# Pizza and weed?



## cdbr420 (Dec 9, 2007)

okay, so last night i had this wierd notion... if you can put greens in brownies and cook it and get all fucked up why couldnt you put it on pizza? does anyone know if thsi would work? and if so, does anyone here have an estimation of how much pot i could put on the top of a pizza to get fucked?
Thanks for replys


----------



## gogrow (Dec 9, 2007)

all of the cooking ive done has been with cannabutter, put some on pizza about five to ten minutes before took the pizza out of the oven. worked for me, and the tastes went together much better than some of my other attempts at cooking.


----------



## t0k3s (Dec 9, 2007)

yes it works. but best to use good weed for it. i like to use kif powder it works really well it kinda melts in with the cheese and leaves no greens on top.


----------



## ViRedd (Dec 10, 2007)

Tok3 ...

Now THAT'S what I call the perfect pizza topping. ~lol~

But why screw up a perfectly good pizza? Why not instead, smoke a couple of bowls, then just eat a regular pizza? Yummmm ... !!

Vi


----------



## gogrow (Dec 10, 2007)

ViRedd said:


> Tok3 ...
> 
> Now THAT'S what I call the perfect pizza topping. ~lol~
> 
> ...


that my friend, would only make a perfectly good pizza a perfect pizza, not screw it up. and you get a different kind of high from eating weed.


----------



## Reprogammed (Dec 23, 2007)

You can use just ground up bud and place it on top and toss it in. THC is fat soluble, so the cheese will absorb it quite nicely.

[Nice kif t0k. Did you sift all that out at once or over time?]


----------



## t0k3s (Dec 23, 2007)

Reprogammed said:


> You can use just ground up bud and place it on top and toss it in. THC is fat soluble, so the cheese will absorb it quite nicely.
> 
> [Nice kif t0k. Did you sift all that out at once or over time?]

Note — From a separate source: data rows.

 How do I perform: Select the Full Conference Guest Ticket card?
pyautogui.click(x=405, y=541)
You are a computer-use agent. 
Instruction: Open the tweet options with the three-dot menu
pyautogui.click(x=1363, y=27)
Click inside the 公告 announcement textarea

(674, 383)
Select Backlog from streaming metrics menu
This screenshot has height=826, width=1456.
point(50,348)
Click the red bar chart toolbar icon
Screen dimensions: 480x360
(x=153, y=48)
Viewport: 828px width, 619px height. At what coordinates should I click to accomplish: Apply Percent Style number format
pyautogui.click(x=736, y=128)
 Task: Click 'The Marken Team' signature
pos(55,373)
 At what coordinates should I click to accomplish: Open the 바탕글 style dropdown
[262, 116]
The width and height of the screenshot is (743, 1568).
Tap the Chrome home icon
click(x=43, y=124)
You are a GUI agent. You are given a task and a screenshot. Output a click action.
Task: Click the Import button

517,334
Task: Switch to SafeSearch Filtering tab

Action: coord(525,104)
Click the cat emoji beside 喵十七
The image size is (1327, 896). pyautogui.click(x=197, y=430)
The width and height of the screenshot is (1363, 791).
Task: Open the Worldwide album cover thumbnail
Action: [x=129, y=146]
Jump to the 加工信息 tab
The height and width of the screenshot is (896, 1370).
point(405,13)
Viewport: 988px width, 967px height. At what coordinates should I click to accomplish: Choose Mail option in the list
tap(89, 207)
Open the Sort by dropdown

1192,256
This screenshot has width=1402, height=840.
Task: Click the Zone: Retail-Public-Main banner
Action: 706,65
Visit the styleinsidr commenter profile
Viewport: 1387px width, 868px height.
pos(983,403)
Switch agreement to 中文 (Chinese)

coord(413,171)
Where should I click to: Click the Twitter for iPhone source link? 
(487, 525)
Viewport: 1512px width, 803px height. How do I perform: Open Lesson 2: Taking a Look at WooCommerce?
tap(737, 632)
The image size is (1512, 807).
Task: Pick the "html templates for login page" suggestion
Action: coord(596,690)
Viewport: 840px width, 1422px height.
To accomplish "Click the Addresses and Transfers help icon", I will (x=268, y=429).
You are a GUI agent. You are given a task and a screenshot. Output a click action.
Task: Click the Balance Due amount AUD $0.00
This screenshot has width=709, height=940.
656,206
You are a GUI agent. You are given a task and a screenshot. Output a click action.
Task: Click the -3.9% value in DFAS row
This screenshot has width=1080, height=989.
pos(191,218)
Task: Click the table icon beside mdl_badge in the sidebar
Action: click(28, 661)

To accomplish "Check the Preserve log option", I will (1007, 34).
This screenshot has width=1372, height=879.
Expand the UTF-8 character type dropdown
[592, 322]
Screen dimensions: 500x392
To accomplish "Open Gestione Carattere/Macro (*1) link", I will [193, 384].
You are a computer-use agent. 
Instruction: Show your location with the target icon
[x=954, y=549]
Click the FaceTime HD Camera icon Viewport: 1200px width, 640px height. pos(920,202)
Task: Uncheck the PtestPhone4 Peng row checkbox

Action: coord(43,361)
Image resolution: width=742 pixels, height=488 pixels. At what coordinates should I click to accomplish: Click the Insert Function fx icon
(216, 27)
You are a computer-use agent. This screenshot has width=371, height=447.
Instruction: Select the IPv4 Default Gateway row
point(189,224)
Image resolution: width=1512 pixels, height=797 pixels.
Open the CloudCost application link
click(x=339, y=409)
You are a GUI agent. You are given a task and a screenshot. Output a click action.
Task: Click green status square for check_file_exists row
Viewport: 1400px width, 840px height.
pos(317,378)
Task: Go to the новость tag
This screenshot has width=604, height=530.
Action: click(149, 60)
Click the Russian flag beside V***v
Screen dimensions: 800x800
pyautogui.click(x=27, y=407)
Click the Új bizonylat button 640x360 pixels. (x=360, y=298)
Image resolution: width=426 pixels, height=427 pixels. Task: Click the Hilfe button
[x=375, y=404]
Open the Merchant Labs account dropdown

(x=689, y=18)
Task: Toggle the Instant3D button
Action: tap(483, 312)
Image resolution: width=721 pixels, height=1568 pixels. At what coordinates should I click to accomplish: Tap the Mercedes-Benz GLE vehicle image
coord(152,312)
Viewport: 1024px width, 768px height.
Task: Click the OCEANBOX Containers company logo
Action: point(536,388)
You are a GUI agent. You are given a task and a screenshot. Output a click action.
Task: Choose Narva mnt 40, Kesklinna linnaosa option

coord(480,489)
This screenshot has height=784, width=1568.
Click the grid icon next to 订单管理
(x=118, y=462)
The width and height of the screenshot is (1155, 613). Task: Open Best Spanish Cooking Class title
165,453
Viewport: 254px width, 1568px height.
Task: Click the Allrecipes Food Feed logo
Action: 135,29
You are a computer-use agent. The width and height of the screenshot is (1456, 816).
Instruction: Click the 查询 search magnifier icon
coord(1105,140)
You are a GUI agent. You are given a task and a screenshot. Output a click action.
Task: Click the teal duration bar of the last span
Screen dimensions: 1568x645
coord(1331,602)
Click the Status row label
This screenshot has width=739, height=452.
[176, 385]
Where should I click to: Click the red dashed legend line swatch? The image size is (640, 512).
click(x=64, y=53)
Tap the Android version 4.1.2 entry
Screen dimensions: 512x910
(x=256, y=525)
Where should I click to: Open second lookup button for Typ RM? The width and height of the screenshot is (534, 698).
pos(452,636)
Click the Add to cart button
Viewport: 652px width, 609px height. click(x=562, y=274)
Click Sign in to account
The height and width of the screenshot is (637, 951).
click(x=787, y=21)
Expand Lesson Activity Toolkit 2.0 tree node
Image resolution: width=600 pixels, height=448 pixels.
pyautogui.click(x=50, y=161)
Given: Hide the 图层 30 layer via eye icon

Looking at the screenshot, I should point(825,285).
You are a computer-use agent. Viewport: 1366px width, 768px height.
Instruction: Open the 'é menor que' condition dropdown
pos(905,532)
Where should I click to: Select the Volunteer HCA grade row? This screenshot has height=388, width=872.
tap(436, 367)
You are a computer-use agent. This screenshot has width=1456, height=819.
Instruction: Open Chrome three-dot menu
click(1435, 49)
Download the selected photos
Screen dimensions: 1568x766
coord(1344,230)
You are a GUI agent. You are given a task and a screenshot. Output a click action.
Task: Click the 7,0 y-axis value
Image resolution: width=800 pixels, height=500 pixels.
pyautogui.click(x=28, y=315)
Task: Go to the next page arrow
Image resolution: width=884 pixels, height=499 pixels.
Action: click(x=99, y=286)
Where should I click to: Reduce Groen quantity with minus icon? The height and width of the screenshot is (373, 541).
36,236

thats not my pic but in november when i harvested i got about half of that from trimmings and popcorn buds. i extracted it with bubble bags and used the powder for my homemade pizza from scratch.i put the kif on the sauce and then covered with cheese.


----------



## donnieosmond (Dec 24, 2007)

Make sure it's pretty hot then... THC is heat activated. If you just throw it on a lukewarm pizza it might not work well.


----------



## t0k3s (Dec 24, 2007)

donnieosmond said:


> Make sure it's pretty hot then... THC is heat activated. If you just throw it on a lukewarm pizza it might not work well.


yup


----------



## justin2937 (Dec 24, 2007)

lol, gave me an idea, habenero weed cheese. Age the cheese with the weed in it. God that would be delicious on some triscuits or wheat thins.


----------